| Frequently Asked Soil-Cement Questions
Pavements Home
> Soil-Cement > Soil-Cement FAQs > FDR
Test
Is there a test procedure
to determine how much portland cement to use for a given FDR pavement
project?
METHOD OF TEST FOR LABORATORY DESIGN OF SOIL-CEMENT MATERIAL
A. SCOPE
This method of test covers the procedures for making and testing
hardened soil-cement samples prepared with portland cement. The
laboratory maximum dry density and optimum moisture content are
determined for samples at three different percentages of cement.

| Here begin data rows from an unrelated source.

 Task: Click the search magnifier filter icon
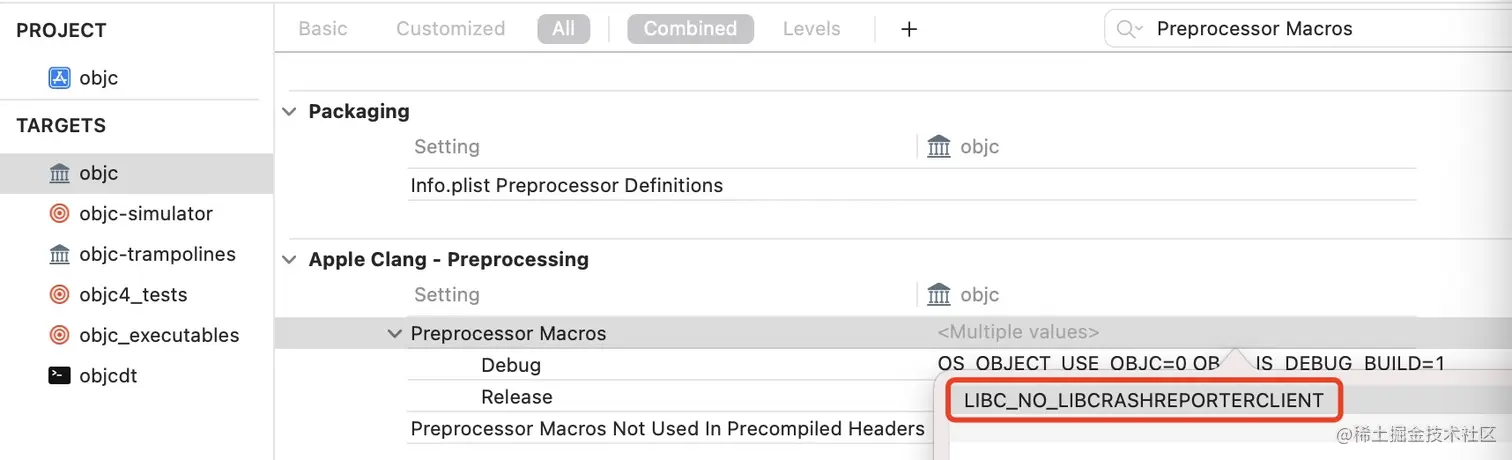[x=1129, y=29]
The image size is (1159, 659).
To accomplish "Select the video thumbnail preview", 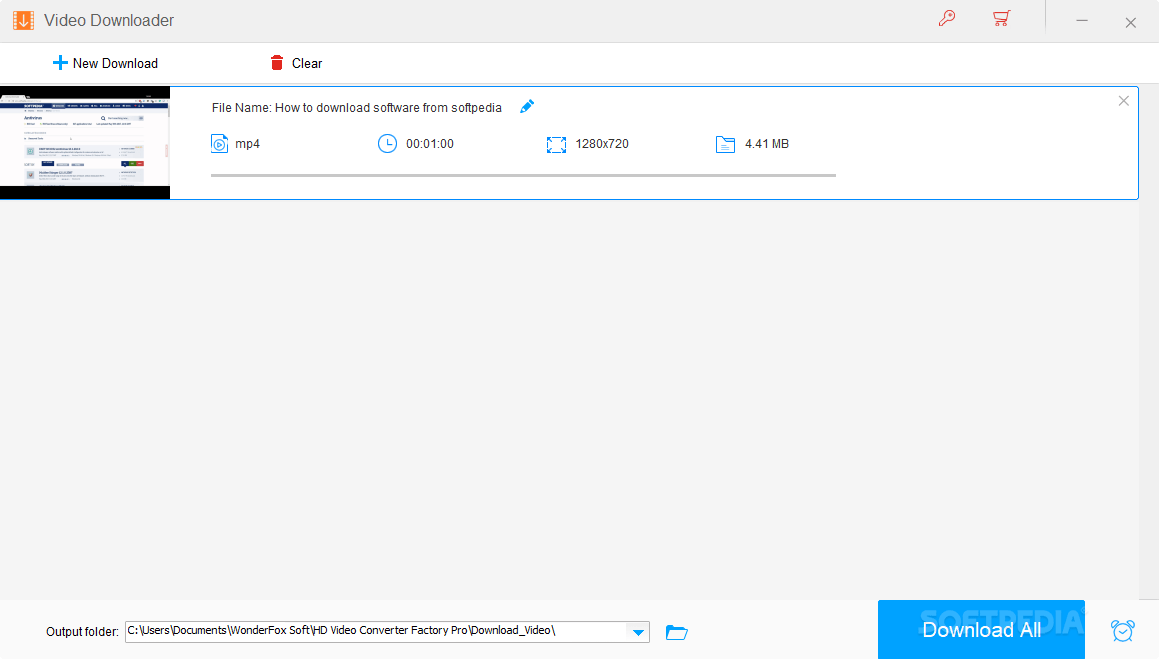I will tap(85, 142).
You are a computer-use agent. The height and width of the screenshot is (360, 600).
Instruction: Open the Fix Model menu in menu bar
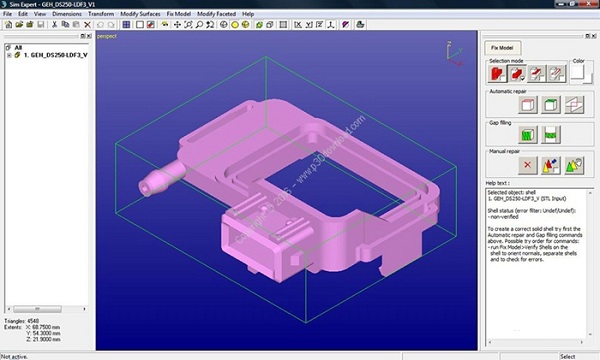178,14
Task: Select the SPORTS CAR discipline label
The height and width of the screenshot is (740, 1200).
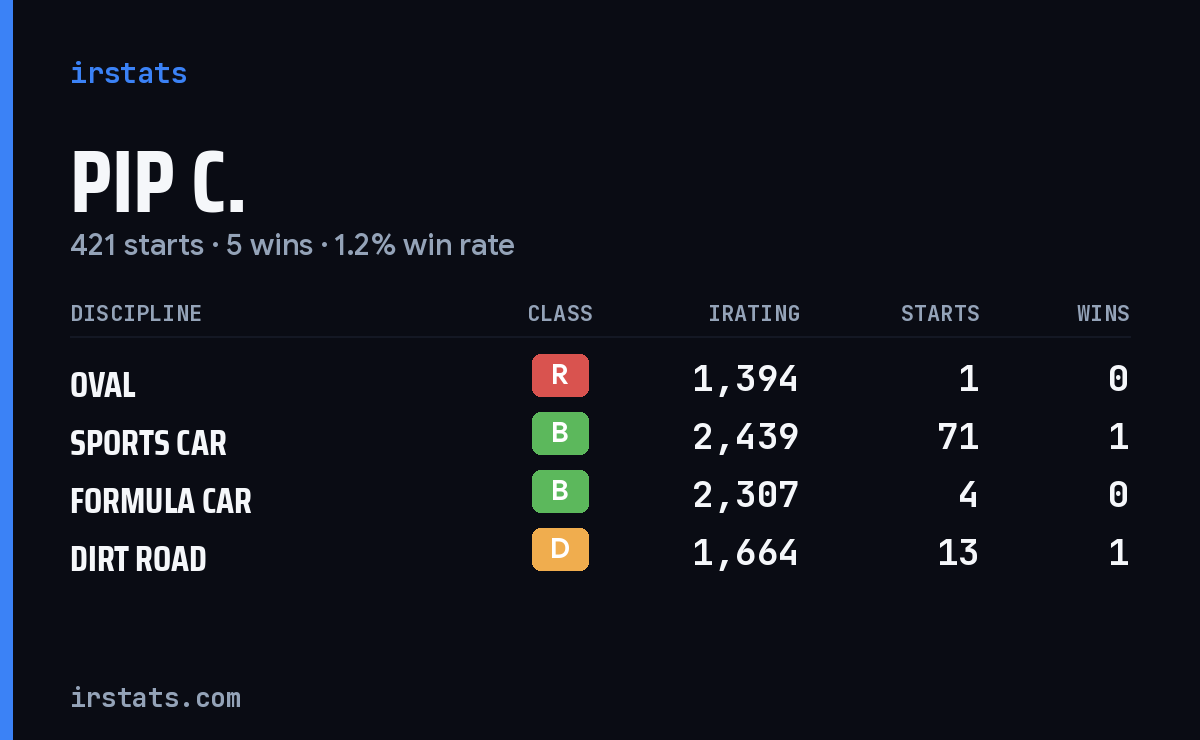Action: (x=148, y=443)
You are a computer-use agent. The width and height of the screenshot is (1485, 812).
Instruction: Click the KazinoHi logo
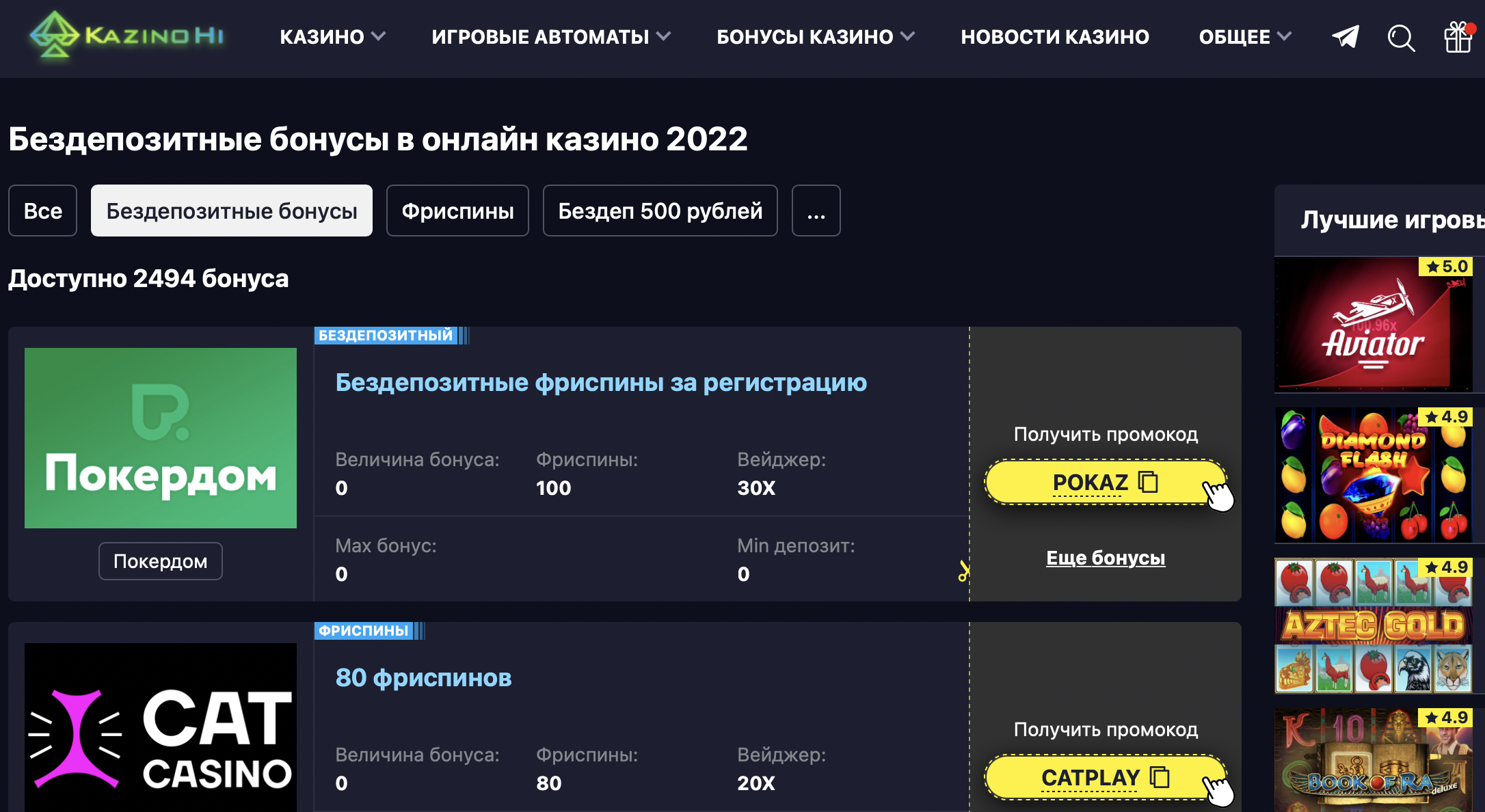click(127, 36)
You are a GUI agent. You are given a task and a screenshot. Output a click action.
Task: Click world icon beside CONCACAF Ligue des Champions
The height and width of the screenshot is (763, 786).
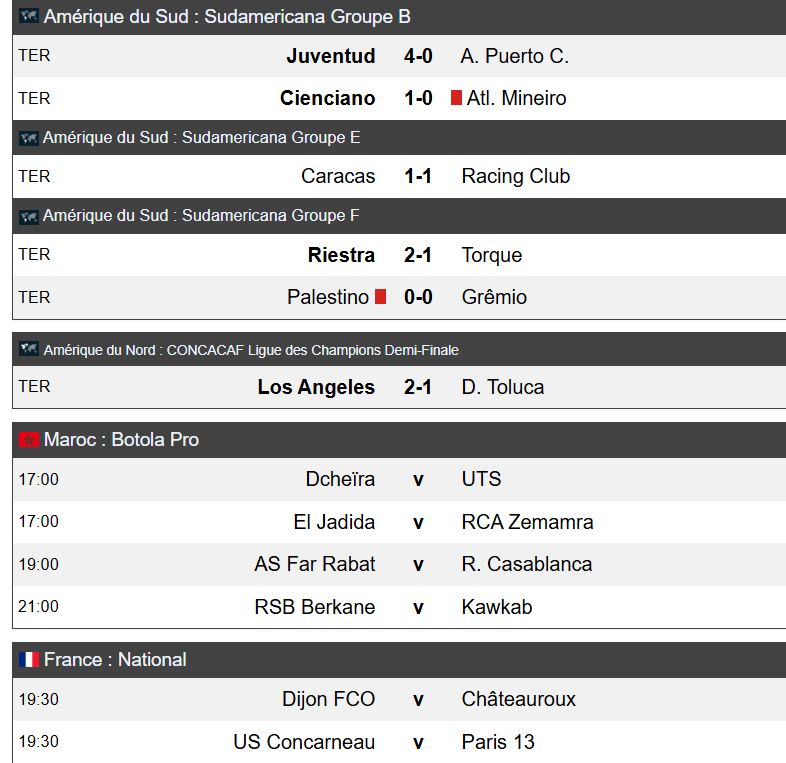click(x=29, y=350)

Samples are then compacted in a mold before cement hydration to
the established laboratory maximum dry density and optimum moisture
content and tested for unconfined compressive strength.
B. MATERIALS
The materials shall consist of the following:
1. Soil
Soil may consist of any combination of gravel, stone, sand, silt,
clay, caliche, scoria, slag, sand-shell, cinders, ash, waste material
from aggregate production plants, high-quality crushed stone and
gravel base course aggregates, and failed bituminous surfaces.
2. Portland Cement
Portland cement shall comply with the latest ASTM, AASHTO, or
CSA specifications for portland cement or blended hydraulic cements.
3. Water
Water shall be free from substances deleterious to the proper
hardening of the soil-cement material.
4. Pozzolans
If used, pozzolans shall comply with the latest ASTM, AASHTO,
or CSA specifications for fly ash, slag, and silica fume.
C. APPARATUS
The apparatus shall consist of the following:
1. Mold
A cylindrical metal mold approximately 4.0 inches (100 mm) in diameter
and 4.6 inches (115 mm) in height and having a volume of approximately
1/30-cubic foot (940 cc). This mold is fitted with a detachable
base plate and a removable extension approximately 3.1 inches (80
mm) in height.
2. Rammer
A metal rammer having a 2-inch (50 mm) diameter flat circular
face and weighing 5.5 pounds (2.5 kg). The rammer shall be equipped
with a suitable arrangement to control the height of drop to a
free fall of 12.0 inches (300 mm) above the elevation of the soil
sample.
3. Sieve
The ¾-inch (19 mm) sieve shall conform to the “Standard
Specifications for Sieves for Testing Purposes”, AASHTO
Designation: M-92.
4. Sample Extruder
A jack, lever frame, or other device adapted for the purpose of
extruding samples from the mold.
5. Balances
A balance or scale of at least 10,000 gram capacity sensitive
to 1.0 gram.
6. Polyethylene Freezer Bags
Polyethylene freezer bags shall be the ordinary commercial type
freezer bag of 1-quart (950 cc) capacity.
7. Moist Room
Moist room or a suitable covered container capable of maintaining
a temperature of 73.4°F ± 3°F (23.0°C ±
2°C) and having a relative humidity of not less than 90%.
8. Testing Machine
The testing machine may be the hydraulic or screw type with sufficient
opening between the upper bearing surface and the lower bearing
surface of the machine to permit testing of the samples specified
herein. The machine shall be capable of applying at least 20,000
pounds (9,070 kg) to within an accuracy of ± 1% of the
total load.
9. Straightedge
A steel straightedge 12 inches (300 mm) long.
10. Large Pans
Pans of sufficient size to allow the thorough mixing of the material
passing the ¾-inch (19 mm) sieve.
11. Scoops
Scoops or other suitable devices for mixing and sampling the material
passing the ¾-inch (19 mm) sieve.
12. Graduated Cylinder
Glass or plastic graduate of 1,000 ml capacity used for measuring
the mixing water.
13. Small Pans or Dishes
Pie pans or evaporating dishes suitable for weighing the cement
and/or other admixtures.
D. SAMPLE PREPARATION
Sieve a sufficient quantity of the soil material through the ¾-inch
(19 mm) sieve to determine maximum dry density and optimum moisture
content and to provide at least nine, 4.0-inch (100 mm) diameter
by 4.6-inch (115 mm) high compacted specimens having a total volume
of 1/30-cubic foot (940 cc). (Usually about 100 pounds (45 kg) of
dry soil is required.)
E. PROCEDURE
1. Determine Maximum Dry Density and Optimum Moisture Content
a. Weigh out three 4,000 gram batches of dry soil.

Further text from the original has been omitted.